=== Section Start ===
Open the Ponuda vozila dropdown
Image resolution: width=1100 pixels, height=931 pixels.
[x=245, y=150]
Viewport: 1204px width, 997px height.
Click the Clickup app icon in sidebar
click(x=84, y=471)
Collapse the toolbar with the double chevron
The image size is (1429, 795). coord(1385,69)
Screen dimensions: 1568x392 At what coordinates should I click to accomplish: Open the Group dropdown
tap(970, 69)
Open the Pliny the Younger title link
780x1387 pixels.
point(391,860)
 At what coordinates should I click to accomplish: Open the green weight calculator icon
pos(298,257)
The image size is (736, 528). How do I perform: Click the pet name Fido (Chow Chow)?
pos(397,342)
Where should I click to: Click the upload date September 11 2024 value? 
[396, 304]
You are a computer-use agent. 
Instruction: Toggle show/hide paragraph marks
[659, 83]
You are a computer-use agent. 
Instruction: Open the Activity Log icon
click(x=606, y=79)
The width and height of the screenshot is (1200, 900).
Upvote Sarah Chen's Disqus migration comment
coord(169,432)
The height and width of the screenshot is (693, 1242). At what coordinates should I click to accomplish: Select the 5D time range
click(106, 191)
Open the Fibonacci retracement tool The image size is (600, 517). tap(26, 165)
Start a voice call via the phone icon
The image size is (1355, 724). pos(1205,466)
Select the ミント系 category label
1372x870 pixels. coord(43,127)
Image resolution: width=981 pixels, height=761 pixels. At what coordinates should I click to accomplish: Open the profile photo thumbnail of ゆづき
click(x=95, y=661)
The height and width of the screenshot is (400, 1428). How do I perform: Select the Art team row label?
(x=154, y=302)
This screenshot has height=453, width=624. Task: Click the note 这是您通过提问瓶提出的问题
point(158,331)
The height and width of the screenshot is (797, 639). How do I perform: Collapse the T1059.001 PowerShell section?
=== Section End ===
- _What is being asked_:
Top to bottom, the records above must be output exactly.

- _Solution to this task_:
Open the Ponuda vozila dropdown
Image resolution: width=1100 pixels, height=931 pixels.
[x=245, y=150]
Viewport: 1204px width, 997px height.
Click the Clickup app icon in sidebar
click(x=84, y=471)
Collapse the toolbar with the double chevron
The image size is (1429, 795). coord(1385,69)
Screen dimensions: 1568x392 At what coordinates should I click to accomplish: Open the Group dropdown
tap(970, 69)
Open the Pliny the Younger title link
780x1387 pixels.
point(391,860)
 At what coordinates should I click to accomplish: Open the green weight calculator icon
pos(298,257)
The image size is (736, 528). How do I perform: Click the pet name Fido (Chow Chow)?
pos(397,342)
Where should I click to: Click the upload date September 11 2024 value? 
[396, 304]
You are a computer-use agent. 
Instruction: Toggle show/hide paragraph marks
[659, 83]
You are a computer-use agent. 
Instruction: Open the Activity Log icon
click(x=606, y=79)
The width and height of the screenshot is (1200, 900).
Upvote Sarah Chen's Disqus migration comment
coord(169,432)
The height and width of the screenshot is (693, 1242). At what coordinates should I click to accomplish: Select the 5D time range
click(106, 191)
Open the Fibonacci retracement tool The image size is (600, 517). tap(26, 165)
Start a voice call via the phone icon
The image size is (1355, 724). pos(1205,466)
Select the ミント系 category label
1372x870 pixels. coord(43,127)
Image resolution: width=981 pixels, height=761 pixels. At what coordinates should I click to accomplish: Open the profile photo thumbnail of ゆづき
click(x=95, y=661)
The height and width of the screenshot is (400, 1428). How do I perform: Select the Art team row label?
(x=154, y=302)
This screenshot has height=453, width=624. Task: Click the note 这是您通过提问瓶提出的问题
point(158,331)
The height and width of the screenshot is (797, 639). How do I perform: Collapse the T1059.001 PowerShell section?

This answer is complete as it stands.